Nach Vorfällen mit rechtsradikalem Hintergrund in der Vergangenheit gibt es in der Generali Arena aktuell 20 Stadion- bzw. Hausverbote. Anfang des Jahres reagierte der Meister und schloss die rechte Fangruppe "Unsterblich Wien" aus.

Skandale durch rechte Fangruppe
"Unsterblich Wien" sorgte in den letzten Jahren immer wieder für Nazi-Skandale auf der Ostrtribüne der Generali Arena.
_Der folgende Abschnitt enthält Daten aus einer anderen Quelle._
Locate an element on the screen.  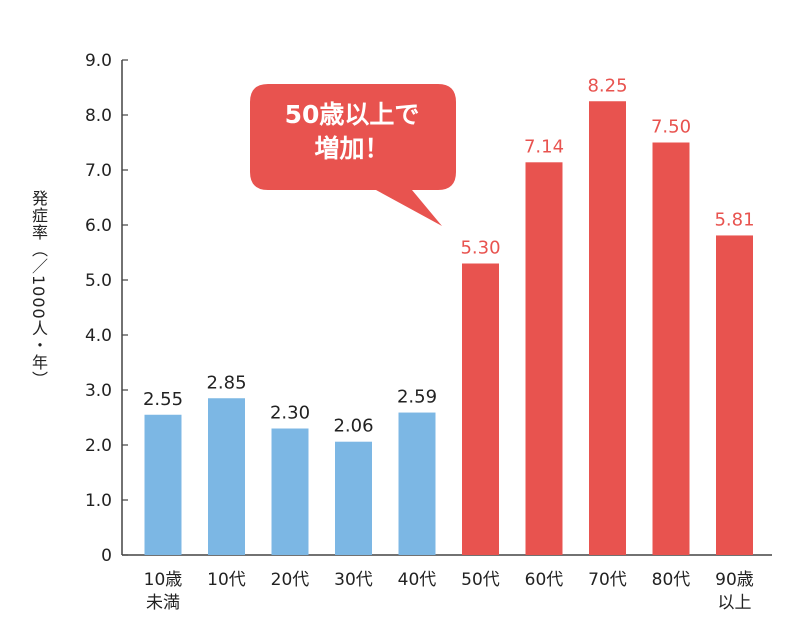
x-tick-label-1: 10代 is located at coordinates (226, 580). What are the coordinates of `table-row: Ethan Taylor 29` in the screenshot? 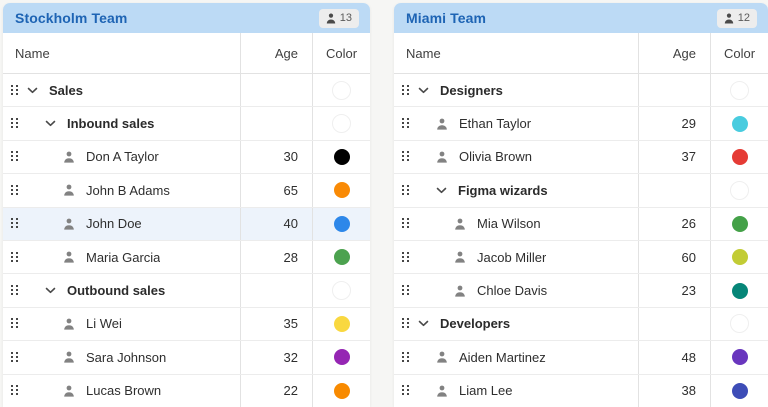 It's located at (581, 124).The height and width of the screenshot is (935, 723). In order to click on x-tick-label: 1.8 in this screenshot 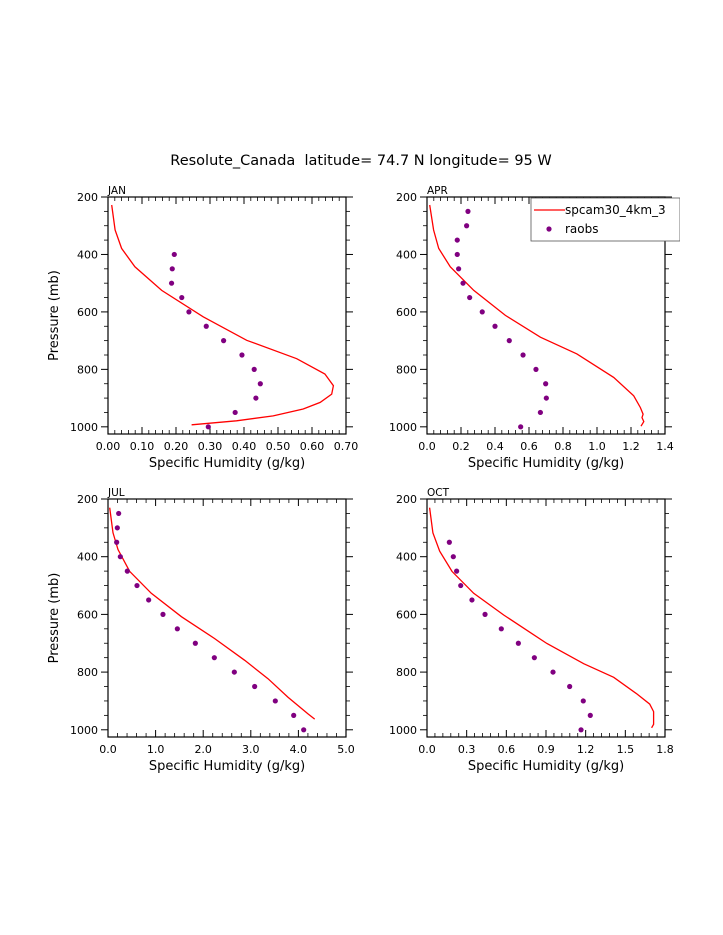, I will do `click(665, 750)`.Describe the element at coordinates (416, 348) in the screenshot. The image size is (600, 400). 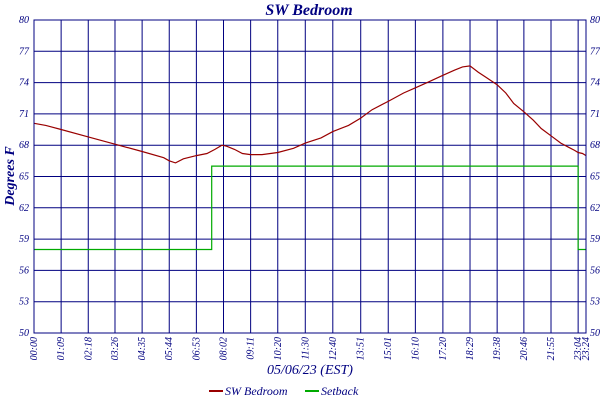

Im Jahr 2010 wurden beim Europa-League-Qualifikationsspiel gegen Aris Saloniki Mitglieder der Gruppierung beim Hitler-Gruß gesichtet, zudem sollen damals auch Parolen wie "Adolf Hitler ist mein Freund", "Zick-Zack Zigeunerpack" und "Rassist, Faschist, Hooligan" skandiert worden sein.

Auch 2009 beim Europa-League-Match gegen Bilbao sorgten rechtsradikale Austria-Fans für einen handfesten Skandal. Gemeinsam mit rechten Fan-Gruppierungen aus Italien (Lazio Rom) und Bulgarien (Lewski Sofia) attackierten sie im Vorfeld der Partie mitgereiste spanische Fans. Im Stadion wurde mit beleidigenden Transparenten und Sprechchören weiter provoziert. Trauriger Höhepunkt war ein Platzsturm, nachdem die Partie für 20 Minuten unterbrochen werden musste. Die Austria wurde von der UEFA damals mit einem Geisterspiel bestraft und musste zudem eine Geldstrafe von 20.000 Euro bezahlen.